» EXTRACT
Annotated Bibliography
Burgar, Charles G., Peter Lum S., Peggy Shor C., and Machiel Van Der Loos. “Development of Robots for Rehabilitation Therapy: The Palo Alto VA/Stanford Experience.” VA Research Development, Nov.-Dec. 2000. Web. 09 Sept. 2016.
-With the help of Stanford University, a team of medical professionals and scientists set out to determine whether or not robots could have an impact on patients in need of rehabilitation. Typically stroke patients tend to have issues with their motor control. Additionally, in many stroke patients there is a window of time where treatment can be done before physical therapy’s effects are less helpful. Findings have shown that, “ robot-aided therapy has therapeutic benefits,”(Burgar et al.). These benefits can be very minuscule for some patients while others experience,” increased strength, as well as more appropriate activation of muscle groups,”(Burgar et al.).
Kwakkel, Gert, Boudewijn J. Kollen, and Hermano I. Krebs. “Effects of robot-assisted therapy on upper limb recovery after stroke: a systematic review.” Neuro-rehabilitation and neural repair (2007). Web. 08 Sept. 2016.
-The authors of this systematic review intended to utilize research to identify if robotics played a part in physical therapy. Many studies involving hundreds of patients were conducted and analyzed by the PHD professors from a multitude of Universities around the world including MIT. Robotics play a role in many different aspects of physical therapy. Research has ranged from sports injuries to stroke recovery. In many cases it has been successful. In fact tests have shown, “a significant improvement in upper limb motor function after stroke for upper arm robotics”(Kwakkel et al.).
Volpe, B. T., H. Krebs I., N. Hogan, L. Edelsteinn, C. Diels M., and M. Aisen L. “Robot Training Enhanced Motor Outcome in Patients with Stroke Maintained over 3 Years.” Neurology.org. N.p., n.d. Web. 08 Sept. 2016.
-Robotics don’t only provide relief on a short term basis. The studies done by these medical trained professionals at the University of Cornell has shown evidence of a “significant decreases in impairment [in] the affected limb,” (Volpe et al.). Their consensus is that the addition of a robot was the turning point in ensuring progress and healing (Volpe et al.).
“Stroke Facts.” Centers for Disease Control and Prevention. Centers for Disease Control and Prevention, 24 Mar. 2015. Web. 11 Sept. 2016.
-The CDC provided a multitude of simple and effective facts that I intend to use throughout my argument to quantify it.
Patient Using the IPAM System to Undertake Upper Limb Therapeutic Exercise. N.d. National Instruments. Web. 2 Oct. 2016.
-This is a cited image depicting a similar robot to the robots that are referred to throughout my work.

Saved data entries:
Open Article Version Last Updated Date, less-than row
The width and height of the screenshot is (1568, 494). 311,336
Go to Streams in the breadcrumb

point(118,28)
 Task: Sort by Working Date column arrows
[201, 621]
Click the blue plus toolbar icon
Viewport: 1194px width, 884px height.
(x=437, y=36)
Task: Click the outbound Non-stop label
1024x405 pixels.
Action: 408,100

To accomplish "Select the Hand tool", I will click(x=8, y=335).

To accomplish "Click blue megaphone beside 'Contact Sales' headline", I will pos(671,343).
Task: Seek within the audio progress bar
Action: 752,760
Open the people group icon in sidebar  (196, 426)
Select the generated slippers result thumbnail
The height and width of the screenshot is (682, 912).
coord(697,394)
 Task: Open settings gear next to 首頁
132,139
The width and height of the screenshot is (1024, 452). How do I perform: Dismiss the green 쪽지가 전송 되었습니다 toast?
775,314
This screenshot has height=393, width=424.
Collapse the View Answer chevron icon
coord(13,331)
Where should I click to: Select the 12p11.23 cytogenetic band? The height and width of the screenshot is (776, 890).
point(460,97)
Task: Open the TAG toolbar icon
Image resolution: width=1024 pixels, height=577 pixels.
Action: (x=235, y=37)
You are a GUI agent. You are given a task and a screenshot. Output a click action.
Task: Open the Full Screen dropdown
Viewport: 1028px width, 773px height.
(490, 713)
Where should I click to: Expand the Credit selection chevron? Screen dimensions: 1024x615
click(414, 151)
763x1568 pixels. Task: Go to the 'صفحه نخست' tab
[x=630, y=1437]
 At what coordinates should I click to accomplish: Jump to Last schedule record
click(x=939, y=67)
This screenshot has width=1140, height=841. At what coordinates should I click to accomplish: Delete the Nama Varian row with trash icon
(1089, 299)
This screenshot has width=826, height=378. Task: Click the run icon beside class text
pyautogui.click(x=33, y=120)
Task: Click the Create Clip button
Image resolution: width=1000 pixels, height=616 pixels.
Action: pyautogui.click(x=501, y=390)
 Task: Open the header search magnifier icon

» EXERCISE DETAILS
From the annotated bibliography above, list every source title that is set in quotation marks.

» RESPONSE TO THIS EXERCISE
- Development of Robots for Rehabilitation Therapy: The Palo Alto VA/Stanford Experience
- Effects of robot-assisted therapy on upper limb recovery after stroke: a systematic review
- Robot Training Enhanced Motor Outcome in Patients with Stroke Maintained over 3 Years
- Stroke Facts